Aziz est heureux, souriant, fier de son travail. Grâce au financement, il a loué un vieux local à bon prix qu’il a remis à neuf avec un petit groupe de bénévoles ; même s’il avoue, qu’avec un chômage endémique et la pauvreté qui s’étend, il est difficile de mobiliser. Une jeune universitaire l’a aidé, notamment pour écrire en français et monter le projet. Résultat : un local moderne avec une petite vitrine, sept PC flambant neuf, achetés sur le budget, quatre tables et des chaises fournies par la DJS. Des affiches du programme ont été collées au village et dans les cafés pour lancer les inscriptions et trouver des formateurs. La nouvelle a fait le tour du village et Aziz a dü faire une sélection stricte pour faire face à l’affluence des candidats.

Saber Lekhal est l’un des trois encadreurs qui ont eu la chance d’être retenus parmi des dizaines de candidats, avec une indemnité de 10 000 DA. Une aubaine et une bonne expérience. Il est, à 22 ans, fraîchement diplômé d’un nouveau programme universitaire, un LMD (pour Licence, Master, Doctorat) de l’université de Constantine. Il en est sorti avec une licence en informatique en poche. Mais lui aussi, comme Aziz, a du apprendre à manier la souris au cybercafé, les étudiants ayant rarement accès à des ordinateurs à la Fac. Son jeune élève, Abdelbasset, est en fin de cycle moyen, en 9e année fondamentale. Il fait « du pas à pas » à l’écran, et travaille sur un petit organigramme.

Les bénéficiaires démarrent à zéro. Aziz Boudaira, lui a l’œil brillant : « ils ne vont plus pouvoir s’en passer... ». Bientôt les ordinateurs seront en réseau, et la formation sur Internet va pouvoir commencer.

135 jeunes ont déjà assisté au programme, à raison de quatre heures par semaine ; plus d’un tiers sont des filles, une gageure : « les gens me connaissent, explique Aziz, ils me font confiance, et il m’arrive d’aller à la rencontre des parents pour que les filles puissent assister aux cours. J’espère pouvoir lancer un autre projet de couture, pour celles qui n’ont pas étudié... ». La majorité des stagiaires sont des étudiants, des collégiens, des techniciens qui n’ont jamais touché un ordinateur et qui déboursent la somme symbolique de 300 dinars par trimestre pour se former.

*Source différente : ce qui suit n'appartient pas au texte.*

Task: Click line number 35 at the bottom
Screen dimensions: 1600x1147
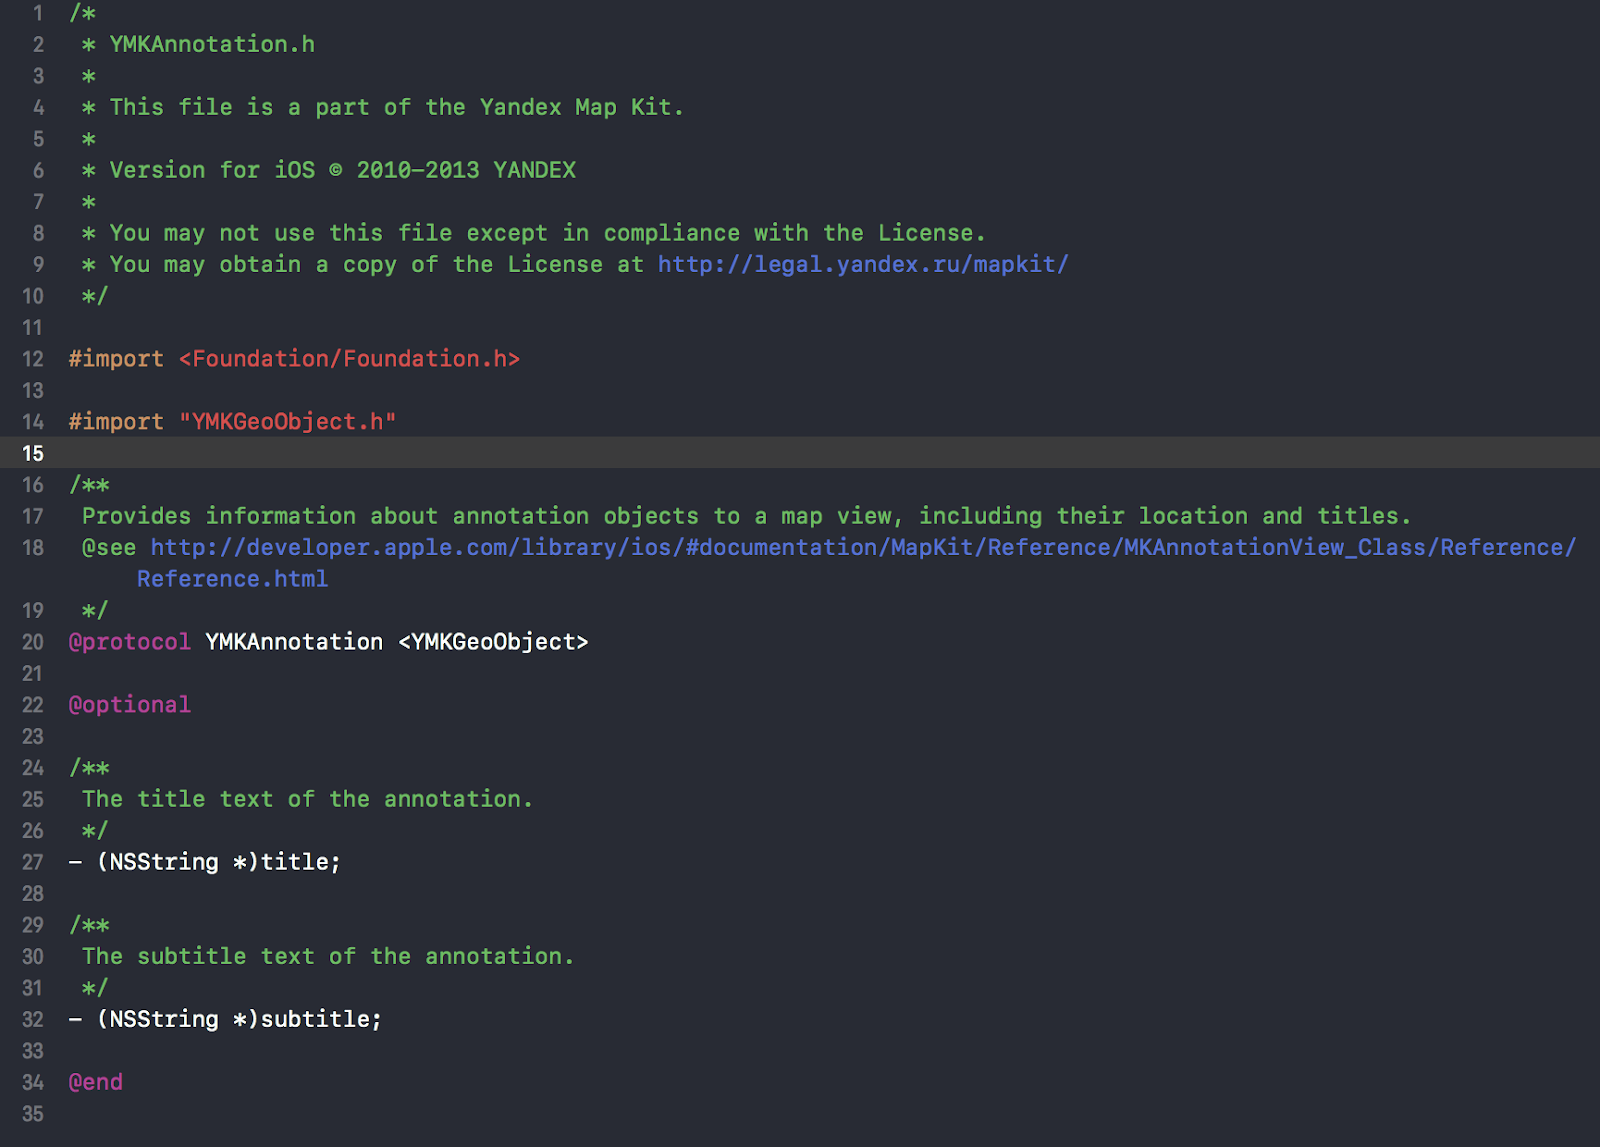Action: point(33,1113)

Maintenant que la machine est lancée, Aziz réfléchit à l’avenir. Faire payer l’Internet, attirer des adhérents en leur faisant un prix, juste de quoi payer les charges : « ils veulent tous se former, ils veulent tous venir, mais ils viennent aussi et surtout pour Internet, et encore tout le monde ne sait pas que le projet existe... ». Et Aziz sait de quoi il parle, pour avoir fréquenté le cybercafé de Messaoud Boudjeriou avec assiduité. L’Internet est ici une bouffée d’oxygène, une fenêtre ouverte dans l’horizon bouché du village.